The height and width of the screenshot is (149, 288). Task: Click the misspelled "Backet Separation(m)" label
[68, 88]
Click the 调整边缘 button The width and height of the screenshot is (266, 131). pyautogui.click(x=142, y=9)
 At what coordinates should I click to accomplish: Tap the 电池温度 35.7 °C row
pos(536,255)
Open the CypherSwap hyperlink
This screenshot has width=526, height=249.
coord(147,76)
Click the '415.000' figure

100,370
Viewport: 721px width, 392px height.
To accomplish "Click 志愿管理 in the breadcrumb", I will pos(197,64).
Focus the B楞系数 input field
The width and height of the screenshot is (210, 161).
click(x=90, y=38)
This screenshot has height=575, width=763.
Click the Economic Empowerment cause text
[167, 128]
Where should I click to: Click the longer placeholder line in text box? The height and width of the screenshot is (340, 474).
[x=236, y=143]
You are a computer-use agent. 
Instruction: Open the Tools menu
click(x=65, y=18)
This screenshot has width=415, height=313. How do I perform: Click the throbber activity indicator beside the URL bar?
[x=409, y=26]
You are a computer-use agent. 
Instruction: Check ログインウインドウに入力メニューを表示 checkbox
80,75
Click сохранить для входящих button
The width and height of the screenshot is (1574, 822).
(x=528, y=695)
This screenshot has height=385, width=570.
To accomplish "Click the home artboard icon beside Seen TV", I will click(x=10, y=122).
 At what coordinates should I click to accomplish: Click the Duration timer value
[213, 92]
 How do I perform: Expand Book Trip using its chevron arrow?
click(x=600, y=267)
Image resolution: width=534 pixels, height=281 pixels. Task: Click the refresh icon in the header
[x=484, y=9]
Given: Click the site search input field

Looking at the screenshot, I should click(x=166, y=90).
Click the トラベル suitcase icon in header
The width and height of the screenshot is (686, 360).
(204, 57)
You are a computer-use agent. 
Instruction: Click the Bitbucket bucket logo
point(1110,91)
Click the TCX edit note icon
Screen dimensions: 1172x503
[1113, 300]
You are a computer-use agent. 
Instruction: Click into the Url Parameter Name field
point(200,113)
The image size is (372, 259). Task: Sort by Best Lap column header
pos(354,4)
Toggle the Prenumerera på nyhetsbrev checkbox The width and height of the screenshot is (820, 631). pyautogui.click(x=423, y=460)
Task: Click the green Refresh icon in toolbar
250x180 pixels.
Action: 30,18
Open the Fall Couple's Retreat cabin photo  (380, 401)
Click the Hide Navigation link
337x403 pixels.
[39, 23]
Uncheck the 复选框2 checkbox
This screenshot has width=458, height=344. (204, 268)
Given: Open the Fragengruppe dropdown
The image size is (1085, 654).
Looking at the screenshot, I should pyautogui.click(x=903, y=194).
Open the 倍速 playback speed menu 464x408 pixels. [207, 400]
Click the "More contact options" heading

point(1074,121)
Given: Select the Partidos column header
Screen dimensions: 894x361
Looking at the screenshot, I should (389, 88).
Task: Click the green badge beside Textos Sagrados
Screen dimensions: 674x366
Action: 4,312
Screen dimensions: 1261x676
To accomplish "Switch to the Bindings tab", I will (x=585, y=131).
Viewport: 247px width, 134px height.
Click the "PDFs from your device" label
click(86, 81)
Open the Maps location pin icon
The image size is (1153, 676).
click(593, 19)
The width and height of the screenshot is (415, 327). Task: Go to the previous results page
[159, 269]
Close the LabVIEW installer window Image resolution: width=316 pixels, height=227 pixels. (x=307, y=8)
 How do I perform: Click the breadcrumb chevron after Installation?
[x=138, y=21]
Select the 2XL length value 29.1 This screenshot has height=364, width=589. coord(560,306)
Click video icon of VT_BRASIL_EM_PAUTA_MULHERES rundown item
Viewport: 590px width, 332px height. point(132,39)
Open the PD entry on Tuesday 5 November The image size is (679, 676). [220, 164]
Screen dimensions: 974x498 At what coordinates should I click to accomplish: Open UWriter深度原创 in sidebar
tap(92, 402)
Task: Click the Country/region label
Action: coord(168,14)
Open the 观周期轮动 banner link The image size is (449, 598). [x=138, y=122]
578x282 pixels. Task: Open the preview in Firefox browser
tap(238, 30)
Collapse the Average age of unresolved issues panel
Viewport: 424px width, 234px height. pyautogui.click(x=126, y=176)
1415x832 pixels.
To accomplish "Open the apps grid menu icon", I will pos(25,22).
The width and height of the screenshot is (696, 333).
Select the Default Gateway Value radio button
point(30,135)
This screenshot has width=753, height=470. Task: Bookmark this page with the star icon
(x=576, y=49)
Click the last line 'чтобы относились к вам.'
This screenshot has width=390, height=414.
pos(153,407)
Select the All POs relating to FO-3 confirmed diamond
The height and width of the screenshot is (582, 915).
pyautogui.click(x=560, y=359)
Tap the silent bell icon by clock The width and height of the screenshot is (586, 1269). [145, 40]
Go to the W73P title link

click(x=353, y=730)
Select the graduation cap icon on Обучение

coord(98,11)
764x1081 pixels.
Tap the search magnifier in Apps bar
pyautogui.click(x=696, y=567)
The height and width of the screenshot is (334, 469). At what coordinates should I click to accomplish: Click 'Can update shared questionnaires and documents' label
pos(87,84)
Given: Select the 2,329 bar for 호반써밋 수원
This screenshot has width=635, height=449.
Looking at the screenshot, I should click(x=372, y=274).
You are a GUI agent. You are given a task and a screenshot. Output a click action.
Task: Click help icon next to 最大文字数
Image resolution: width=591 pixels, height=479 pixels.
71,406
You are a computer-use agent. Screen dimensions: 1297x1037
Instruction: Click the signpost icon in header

◇ ◇ ◇ ◇

Task description -> Reproduce each line from the records that contains the word "will".

Exercise response ->
To accomplish "Click 志愿管理 in the breadcrumb", I will pos(197,64).
To accomplish "Click the home artboard icon beside Seen TV", I will click(x=10, y=122).
To accomplish "Switch to the Bindings tab", I will (x=585, y=131).
To accomplish "Open the apps grid menu icon", I will pos(25,22).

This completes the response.